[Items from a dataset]
▶

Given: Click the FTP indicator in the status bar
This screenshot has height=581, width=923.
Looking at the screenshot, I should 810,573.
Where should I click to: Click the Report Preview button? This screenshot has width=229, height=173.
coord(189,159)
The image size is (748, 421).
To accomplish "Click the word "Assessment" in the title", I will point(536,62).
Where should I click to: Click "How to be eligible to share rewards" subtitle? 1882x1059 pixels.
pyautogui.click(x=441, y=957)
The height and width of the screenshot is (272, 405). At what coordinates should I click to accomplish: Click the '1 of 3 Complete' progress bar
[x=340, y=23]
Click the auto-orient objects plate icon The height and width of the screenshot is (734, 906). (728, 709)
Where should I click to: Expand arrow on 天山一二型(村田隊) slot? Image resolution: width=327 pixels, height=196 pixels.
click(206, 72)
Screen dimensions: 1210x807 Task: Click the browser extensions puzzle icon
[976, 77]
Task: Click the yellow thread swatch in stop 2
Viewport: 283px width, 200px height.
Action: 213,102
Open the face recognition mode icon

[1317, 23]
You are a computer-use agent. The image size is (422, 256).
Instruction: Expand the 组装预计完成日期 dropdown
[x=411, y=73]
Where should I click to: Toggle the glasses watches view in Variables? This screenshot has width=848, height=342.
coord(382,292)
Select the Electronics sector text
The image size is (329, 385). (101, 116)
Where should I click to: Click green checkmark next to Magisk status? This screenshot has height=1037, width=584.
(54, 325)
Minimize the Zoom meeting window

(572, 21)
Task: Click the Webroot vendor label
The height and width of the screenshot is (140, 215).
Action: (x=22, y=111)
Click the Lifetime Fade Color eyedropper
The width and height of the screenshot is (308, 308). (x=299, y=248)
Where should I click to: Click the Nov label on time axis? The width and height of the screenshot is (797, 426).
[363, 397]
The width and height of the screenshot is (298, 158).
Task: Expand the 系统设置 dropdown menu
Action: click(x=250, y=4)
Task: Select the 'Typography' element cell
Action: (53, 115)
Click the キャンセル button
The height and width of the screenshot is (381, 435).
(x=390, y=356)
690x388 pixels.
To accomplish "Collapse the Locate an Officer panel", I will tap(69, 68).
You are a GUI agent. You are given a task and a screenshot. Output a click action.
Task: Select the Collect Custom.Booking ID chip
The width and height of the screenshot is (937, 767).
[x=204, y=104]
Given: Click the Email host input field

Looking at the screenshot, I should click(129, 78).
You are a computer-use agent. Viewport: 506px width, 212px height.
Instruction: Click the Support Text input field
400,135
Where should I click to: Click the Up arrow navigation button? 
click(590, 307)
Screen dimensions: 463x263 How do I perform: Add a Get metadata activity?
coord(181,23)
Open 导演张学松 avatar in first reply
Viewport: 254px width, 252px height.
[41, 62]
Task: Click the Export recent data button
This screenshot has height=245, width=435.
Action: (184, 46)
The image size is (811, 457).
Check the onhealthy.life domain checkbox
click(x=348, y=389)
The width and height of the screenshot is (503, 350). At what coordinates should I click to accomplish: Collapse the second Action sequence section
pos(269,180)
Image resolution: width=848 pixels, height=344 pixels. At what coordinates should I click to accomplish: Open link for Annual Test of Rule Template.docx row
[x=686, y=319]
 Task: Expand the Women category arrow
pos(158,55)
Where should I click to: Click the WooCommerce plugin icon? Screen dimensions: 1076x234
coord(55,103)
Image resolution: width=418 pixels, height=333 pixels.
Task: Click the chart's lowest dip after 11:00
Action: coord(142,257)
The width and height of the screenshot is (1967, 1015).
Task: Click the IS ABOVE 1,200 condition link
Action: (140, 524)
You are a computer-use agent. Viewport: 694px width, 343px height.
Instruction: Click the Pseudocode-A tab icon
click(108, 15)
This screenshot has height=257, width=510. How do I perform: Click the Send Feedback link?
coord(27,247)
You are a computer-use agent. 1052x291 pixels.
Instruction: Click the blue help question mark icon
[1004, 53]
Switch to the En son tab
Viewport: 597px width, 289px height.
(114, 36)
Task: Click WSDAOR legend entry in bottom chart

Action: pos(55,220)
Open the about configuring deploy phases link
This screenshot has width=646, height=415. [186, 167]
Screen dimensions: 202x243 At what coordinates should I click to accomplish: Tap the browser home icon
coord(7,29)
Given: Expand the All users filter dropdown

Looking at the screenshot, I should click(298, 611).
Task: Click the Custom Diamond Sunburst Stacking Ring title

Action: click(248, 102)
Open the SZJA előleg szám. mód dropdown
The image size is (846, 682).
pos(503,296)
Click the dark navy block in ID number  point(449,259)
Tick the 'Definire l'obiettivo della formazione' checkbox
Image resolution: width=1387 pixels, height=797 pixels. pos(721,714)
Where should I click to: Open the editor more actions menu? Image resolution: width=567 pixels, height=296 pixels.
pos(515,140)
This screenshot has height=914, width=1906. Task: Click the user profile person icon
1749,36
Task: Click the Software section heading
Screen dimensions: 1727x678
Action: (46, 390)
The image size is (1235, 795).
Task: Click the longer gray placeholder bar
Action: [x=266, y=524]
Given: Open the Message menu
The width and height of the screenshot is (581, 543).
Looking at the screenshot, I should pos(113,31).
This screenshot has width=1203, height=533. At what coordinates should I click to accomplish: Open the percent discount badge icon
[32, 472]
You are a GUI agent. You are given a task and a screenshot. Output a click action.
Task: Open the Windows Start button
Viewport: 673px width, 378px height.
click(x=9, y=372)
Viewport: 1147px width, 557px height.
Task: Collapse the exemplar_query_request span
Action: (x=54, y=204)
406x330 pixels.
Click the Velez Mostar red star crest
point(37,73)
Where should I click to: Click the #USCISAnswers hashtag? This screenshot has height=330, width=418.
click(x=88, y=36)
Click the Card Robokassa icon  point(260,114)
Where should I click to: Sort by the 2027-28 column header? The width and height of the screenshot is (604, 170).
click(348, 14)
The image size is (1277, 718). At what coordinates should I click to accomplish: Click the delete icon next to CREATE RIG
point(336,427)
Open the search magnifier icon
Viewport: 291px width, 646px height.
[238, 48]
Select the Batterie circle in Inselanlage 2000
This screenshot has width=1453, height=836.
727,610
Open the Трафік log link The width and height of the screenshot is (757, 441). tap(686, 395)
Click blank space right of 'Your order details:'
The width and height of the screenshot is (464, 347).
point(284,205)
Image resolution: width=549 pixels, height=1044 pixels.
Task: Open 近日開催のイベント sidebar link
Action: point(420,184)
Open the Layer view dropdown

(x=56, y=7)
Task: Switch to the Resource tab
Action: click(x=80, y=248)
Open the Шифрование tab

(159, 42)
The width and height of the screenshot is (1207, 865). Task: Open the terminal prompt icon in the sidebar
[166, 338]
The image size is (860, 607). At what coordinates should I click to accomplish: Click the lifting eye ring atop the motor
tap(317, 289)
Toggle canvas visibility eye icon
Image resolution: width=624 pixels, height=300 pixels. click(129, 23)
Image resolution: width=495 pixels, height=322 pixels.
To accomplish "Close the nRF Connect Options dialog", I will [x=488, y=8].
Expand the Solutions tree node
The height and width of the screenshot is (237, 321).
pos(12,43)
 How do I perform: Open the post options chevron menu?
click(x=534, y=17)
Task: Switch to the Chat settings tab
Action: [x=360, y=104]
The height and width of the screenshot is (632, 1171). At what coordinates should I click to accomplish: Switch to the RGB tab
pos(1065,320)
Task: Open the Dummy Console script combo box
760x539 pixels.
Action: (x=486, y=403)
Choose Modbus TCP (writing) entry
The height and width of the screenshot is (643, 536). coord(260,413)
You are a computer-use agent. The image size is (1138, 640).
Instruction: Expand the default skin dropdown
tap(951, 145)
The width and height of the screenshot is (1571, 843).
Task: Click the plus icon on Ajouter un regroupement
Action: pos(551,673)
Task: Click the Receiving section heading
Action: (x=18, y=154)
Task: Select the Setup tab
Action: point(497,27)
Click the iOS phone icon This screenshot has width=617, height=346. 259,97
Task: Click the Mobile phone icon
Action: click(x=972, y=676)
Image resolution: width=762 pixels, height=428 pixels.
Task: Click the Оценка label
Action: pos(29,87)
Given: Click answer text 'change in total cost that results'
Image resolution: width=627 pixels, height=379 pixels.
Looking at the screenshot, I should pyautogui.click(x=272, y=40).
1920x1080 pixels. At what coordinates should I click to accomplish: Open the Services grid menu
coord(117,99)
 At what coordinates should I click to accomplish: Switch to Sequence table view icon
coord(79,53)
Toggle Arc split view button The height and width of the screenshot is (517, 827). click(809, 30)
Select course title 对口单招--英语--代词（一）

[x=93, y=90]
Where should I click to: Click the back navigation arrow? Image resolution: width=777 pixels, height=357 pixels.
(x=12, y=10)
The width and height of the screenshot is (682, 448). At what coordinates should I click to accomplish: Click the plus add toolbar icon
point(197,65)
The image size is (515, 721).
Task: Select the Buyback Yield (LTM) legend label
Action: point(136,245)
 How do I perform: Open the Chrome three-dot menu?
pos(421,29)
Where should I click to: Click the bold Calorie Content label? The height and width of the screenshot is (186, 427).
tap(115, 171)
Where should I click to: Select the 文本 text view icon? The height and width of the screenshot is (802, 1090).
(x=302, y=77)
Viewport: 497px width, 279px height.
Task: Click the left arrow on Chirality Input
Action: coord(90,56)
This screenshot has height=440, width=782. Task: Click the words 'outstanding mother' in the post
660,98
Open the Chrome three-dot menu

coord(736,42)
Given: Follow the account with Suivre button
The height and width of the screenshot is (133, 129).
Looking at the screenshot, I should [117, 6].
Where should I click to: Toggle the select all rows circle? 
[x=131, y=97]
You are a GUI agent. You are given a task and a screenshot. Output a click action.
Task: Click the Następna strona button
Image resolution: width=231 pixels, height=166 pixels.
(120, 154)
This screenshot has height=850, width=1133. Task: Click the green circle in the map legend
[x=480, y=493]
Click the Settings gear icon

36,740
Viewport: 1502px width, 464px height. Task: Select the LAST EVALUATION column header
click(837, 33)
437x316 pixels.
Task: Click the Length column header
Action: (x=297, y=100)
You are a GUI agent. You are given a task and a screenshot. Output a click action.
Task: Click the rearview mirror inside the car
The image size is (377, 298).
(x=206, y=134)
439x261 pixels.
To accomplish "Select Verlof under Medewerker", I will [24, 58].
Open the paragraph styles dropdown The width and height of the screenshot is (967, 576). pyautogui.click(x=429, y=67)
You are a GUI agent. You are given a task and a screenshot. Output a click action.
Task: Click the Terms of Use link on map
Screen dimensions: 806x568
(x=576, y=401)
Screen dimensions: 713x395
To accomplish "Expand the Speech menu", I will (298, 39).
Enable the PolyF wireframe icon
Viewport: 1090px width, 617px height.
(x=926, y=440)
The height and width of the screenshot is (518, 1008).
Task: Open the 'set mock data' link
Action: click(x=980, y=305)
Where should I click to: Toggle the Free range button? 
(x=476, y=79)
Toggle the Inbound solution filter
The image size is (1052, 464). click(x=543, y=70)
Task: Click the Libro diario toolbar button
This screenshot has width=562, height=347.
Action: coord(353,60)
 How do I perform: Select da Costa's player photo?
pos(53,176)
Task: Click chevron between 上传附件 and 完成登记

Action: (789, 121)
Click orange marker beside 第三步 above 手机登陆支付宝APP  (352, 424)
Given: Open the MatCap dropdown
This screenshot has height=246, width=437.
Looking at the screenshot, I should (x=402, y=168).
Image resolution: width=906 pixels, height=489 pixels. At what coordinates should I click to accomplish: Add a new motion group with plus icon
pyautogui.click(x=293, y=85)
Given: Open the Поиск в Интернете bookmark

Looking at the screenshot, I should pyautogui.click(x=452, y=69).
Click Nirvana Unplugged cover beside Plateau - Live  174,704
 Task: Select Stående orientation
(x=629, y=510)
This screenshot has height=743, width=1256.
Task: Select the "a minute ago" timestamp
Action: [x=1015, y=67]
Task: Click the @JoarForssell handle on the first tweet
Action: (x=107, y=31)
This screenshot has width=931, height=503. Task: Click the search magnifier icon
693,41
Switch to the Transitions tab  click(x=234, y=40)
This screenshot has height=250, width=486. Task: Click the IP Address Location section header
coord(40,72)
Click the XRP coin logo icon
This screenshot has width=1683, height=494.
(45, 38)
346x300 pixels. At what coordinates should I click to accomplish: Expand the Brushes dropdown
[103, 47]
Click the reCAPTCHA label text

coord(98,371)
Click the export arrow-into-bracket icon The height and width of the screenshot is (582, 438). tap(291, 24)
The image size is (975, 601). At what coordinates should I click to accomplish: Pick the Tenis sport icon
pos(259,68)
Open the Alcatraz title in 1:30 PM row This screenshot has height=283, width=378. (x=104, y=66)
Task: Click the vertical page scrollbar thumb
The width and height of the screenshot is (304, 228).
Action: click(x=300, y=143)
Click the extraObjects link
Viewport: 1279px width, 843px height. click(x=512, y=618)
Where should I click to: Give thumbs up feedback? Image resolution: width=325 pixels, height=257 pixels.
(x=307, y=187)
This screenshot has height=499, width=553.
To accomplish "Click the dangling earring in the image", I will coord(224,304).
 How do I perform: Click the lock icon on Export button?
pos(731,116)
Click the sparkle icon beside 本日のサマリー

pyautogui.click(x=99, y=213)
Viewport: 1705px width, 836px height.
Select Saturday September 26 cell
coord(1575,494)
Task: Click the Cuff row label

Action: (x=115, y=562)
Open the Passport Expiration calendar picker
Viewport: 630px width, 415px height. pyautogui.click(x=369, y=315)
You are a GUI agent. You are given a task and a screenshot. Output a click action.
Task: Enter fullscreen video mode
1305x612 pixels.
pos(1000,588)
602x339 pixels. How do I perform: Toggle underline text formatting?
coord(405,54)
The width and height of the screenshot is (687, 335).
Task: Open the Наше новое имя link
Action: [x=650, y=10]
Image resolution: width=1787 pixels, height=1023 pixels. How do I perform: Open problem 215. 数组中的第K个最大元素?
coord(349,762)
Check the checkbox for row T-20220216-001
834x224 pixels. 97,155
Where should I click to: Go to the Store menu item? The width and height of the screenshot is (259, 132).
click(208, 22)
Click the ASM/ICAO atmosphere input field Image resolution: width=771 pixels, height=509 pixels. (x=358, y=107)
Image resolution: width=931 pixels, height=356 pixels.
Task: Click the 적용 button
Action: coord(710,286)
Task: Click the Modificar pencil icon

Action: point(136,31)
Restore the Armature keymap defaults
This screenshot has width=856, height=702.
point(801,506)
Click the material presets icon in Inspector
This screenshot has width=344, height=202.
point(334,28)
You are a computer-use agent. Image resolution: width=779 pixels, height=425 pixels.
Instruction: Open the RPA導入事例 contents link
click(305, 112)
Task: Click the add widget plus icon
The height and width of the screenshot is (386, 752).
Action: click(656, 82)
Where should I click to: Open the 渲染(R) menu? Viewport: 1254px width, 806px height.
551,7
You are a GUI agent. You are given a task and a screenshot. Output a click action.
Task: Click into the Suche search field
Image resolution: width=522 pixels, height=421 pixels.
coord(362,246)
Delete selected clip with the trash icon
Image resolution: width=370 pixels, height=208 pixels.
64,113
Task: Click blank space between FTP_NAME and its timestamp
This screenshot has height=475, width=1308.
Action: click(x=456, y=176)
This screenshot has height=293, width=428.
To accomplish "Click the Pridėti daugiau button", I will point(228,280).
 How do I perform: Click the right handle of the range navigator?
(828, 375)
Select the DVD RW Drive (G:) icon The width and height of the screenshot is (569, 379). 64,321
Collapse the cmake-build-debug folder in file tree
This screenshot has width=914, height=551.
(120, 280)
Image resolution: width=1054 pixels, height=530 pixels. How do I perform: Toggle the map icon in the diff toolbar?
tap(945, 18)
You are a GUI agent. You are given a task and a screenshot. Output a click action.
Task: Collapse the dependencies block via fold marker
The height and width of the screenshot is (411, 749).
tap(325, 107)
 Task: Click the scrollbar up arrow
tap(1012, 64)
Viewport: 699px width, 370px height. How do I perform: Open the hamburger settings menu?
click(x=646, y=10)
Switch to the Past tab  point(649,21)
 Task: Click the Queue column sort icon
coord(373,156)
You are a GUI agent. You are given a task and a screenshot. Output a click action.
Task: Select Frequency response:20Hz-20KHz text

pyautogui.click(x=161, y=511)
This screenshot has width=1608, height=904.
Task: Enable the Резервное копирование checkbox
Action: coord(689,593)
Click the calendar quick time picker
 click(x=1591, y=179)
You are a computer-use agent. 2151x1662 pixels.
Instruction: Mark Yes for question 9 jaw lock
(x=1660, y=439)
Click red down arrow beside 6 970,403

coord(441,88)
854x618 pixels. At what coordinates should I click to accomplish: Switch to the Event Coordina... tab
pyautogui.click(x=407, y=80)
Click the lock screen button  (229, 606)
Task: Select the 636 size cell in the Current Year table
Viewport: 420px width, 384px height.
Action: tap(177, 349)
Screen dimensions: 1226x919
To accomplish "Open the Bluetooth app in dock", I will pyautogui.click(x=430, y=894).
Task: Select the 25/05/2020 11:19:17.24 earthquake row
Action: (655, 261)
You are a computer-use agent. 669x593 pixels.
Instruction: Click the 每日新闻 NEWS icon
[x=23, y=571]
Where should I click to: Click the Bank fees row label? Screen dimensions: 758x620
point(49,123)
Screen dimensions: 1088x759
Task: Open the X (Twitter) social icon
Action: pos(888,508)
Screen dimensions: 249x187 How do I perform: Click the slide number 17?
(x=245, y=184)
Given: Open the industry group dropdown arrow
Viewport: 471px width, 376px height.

◀

= What needs to be done =
Copy out these lines word for word, beginning with the line that contains "Choose Modbus TCP (writing) entry" and continuing through the line that contains "should pyautogui.click(x=272, y=40).".

= Exercise solution =
Choose Modbus TCP (writing) entry
The height and width of the screenshot is (643, 536). coord(260,413)
You are a computer-use agent. The image size is (1138, 640).
Instruction: Expand the default skin dropdown
tap(951, 145)
The width and height of the screenshot is (1571, 843).
Task: Click the plus icon on Ajouter un regroupement
Action: pos(551,673)
Task: Click the Receiving section heading
Action: (x=18, y=154)
Task: Select the Setup tab
Action: point(497,27)
Click the iOS phone icon This screenshot has width=617, height=346. 259,97
Task: Click the Mobile phone icon
Action: click(x=972, y=676)
Image resolution: width=762 pixels, height=428 pixels.
Task: Click the Оценка label
Action: pos(29,87)
Given: Click answer text 'change in total cost that results'
Image resolution: width=627 pixels, height=379 pixels.
Looking at the screenshot, I should pyautogui.click(x=272, y=40).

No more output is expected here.